Is auditory neural hypersensitivity induced by activation of vanilloid receptor (subtype 1, VR1) in the inner ear

This study examined whether the activation of the vanilloid receptor, VRI, recently found in nerve cells of the inner ear, can affect auditory neural activity. Consecutive perfusions of the hearing organ with capsaicin (CAP, a VR1 agonist) of several concentrations were employed in an effort to activate VR1 and to characterize dose response while recording spontaneous and sound-elicited electrical activity from the cochlear (auditory) portion of the inner ear. Ensemble background activity (EBA, spectrum of the spontaneous electrical activity recordable in the vicinity of neural and sensory/hair cells of the cochlea) was recorded. Results of ancillary experiments confirmed the predominantly neural origin of an EBA peak around 900 Hz but hair cell origin of a peak roughly around 3000 Hz. However, the EBA appeared to be sensitive to the preparation, expressed in variability of both “neural” and “hair cell” spectral peaks.
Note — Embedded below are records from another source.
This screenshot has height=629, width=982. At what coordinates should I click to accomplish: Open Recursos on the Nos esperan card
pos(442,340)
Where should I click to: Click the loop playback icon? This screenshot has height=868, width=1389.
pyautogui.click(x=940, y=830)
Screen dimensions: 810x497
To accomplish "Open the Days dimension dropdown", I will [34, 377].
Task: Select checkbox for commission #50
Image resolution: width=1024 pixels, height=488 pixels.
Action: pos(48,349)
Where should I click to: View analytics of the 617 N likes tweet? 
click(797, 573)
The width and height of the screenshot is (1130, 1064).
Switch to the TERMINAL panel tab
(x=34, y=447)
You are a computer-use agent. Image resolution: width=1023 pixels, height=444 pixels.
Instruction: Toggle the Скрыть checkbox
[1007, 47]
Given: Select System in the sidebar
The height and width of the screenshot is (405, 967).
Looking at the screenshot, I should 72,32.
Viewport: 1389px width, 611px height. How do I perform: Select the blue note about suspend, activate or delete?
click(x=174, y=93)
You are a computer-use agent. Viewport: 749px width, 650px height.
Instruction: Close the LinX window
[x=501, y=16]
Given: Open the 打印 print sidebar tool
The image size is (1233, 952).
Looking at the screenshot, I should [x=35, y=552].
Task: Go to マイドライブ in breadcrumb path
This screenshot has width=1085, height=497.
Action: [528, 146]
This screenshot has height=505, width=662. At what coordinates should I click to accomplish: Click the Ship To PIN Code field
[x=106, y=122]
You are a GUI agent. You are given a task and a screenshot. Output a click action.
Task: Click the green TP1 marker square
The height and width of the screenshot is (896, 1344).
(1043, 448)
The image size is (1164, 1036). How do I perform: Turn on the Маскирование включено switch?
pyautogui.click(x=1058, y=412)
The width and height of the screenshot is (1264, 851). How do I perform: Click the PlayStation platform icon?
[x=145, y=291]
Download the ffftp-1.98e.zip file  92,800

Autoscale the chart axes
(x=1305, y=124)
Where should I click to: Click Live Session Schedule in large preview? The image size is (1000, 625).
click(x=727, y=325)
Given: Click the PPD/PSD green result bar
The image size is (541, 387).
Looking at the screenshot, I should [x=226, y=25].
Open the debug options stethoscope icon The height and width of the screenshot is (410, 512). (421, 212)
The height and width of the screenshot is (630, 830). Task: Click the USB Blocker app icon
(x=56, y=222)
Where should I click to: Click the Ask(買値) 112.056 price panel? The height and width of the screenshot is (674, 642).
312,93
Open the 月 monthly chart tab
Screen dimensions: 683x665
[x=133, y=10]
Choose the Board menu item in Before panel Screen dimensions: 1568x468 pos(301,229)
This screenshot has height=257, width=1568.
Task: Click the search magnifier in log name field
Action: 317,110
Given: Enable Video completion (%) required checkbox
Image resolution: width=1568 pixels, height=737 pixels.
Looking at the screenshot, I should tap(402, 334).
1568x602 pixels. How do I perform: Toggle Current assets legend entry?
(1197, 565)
The hair-cell receptor potentials (cochlear microphonics) also were reduced by both CAP and co-application of CAP and capsazepine (CZP, a VR1 antagonist). Capsaicin induced a dose-dependent increase in the 900-Hz peak ratio (value normalized to overall EBA), as well as in the adjusted 900-Hz peak level (effectively, power around 900-Hz normalized to that around 3000-Hz, i.e. to compensate for a putative receptor cell bias). Increased power, per se, at 900 Hz also was evident in a minority of subjects. This effect appeared to be blocked with perfusion of CZP/CAP, supporting the hypothesis that activation of VR1 induces increased background activity in auditory neurons. Effects of CAP on sound-evoked activity proved more complex but were suggestive of overall depression of the whole-nerve action potential. The CZP/CAP perfusion also appeared to be depressive. Although it is somewhat tenuous to tease out neural from receptor effects of perfusion from results of this study, preliminary findings for some conditions suggest possible specific effects, including changes of latency of the action potential showing an “inverted U” dose response under CAP perfusion and dose-dependent increase with CZP/CAP. The results of the study thus indicate an action of capsaicin on the auditory nerve and support the notion functional significance for VR1 in the peripheral auditory system.